O terceiro programa “Enciclopédia de Mundo”, reatualiza um ideal perdido do primeiro cinema, ideal que moveu o dito cinema de exploração, o de descobrir e revelar, através da câmera, todos os cantos e mistérios deste mundo. Em sua atualização vanguardista, essa ideia se concretiza em experiências heterotópicas, filmes que reinventam o mundo. O programa começa com a densidade de Unsere Afrikareise, obra-prima em que Peter Kubelka submete, ironicamente, o registro da viagem africana de um grupo de caçadores neocolonialistas austríacos à lógica implacável de seu cinema métrico. Montado durante cinco anos, o filme é uma reconstrução musical do mundo em uma série de contrapontos óticos e sonoros, uma das montagens mais condensadas da história – um “objeto-filme que tem a complexidade e a polimorfia da natureza”, diria o crítico italiano Stefano Masi. Já em Spiral Jetty, de Robert Smithson, o que começou como o simples registro de um trabalho de land-art resultou em um dos mais belos filmes de arte já feitos. A história da criação de uma imensa espiral de terra (inspirada em monumento indígena) sobre um ponto obscuro da costa oeste americana – um trabalho de “geologia abstrata” que parte do princípio smithsoniano de que a Terra “não é natureza, mas um grande museu”. Esculpida em cima de um lago (Great Salt Lake), em 1970, a imensa espiral de Smithson passou trinta anos submersa nas águas até ressurgir inteira, em 2004, durante um período de seca – morto em 73, em um acidente aéreo, Smithson não testemunhou essa reaparição que, de certa forma, consumou todos os seus preceitos artísticos. Completam este programa os filmes Valentin de las Sierras (incursão mexicana de Bruce Baillie que é das obras mais líricas que a vanguarda americana já nos deu a ver) e o cômico e surpreendente A portrait of the lady in the yellow hat (de Stephen Lovi).

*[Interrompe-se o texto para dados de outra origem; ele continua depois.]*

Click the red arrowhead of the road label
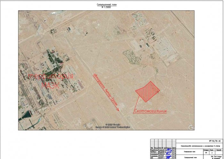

O último programa da mostra é dedicado aos filmes-poemas de nomes consagrados do cinema de vanguarda. Seu título, “Um mundo sem cabeça, uma cabeça sem mundo” é tirado dos capítulos de um livro de Elias Canetti (Auto-de-Fé). Melhor tentar não estabelecer uma unidade entre esses filmes. Vamos nos ater a vê-los como “percepções de mundo”: mundos sem cabeça – “danças de mundo” como Song Delay (vídeo-performance de Joan Jonas), Desistfilm (ciranda beatnik de Stan Brakhage) e Ghost before Breakfast (dadaísmo à la Hans Richter) – ou cabeças sem mundo – Meshes of Afternoon e a experiência interior de Maya Deren, The End e o humor negro-apocalíptico do poeta-cineasta americano Christopher MacLaine.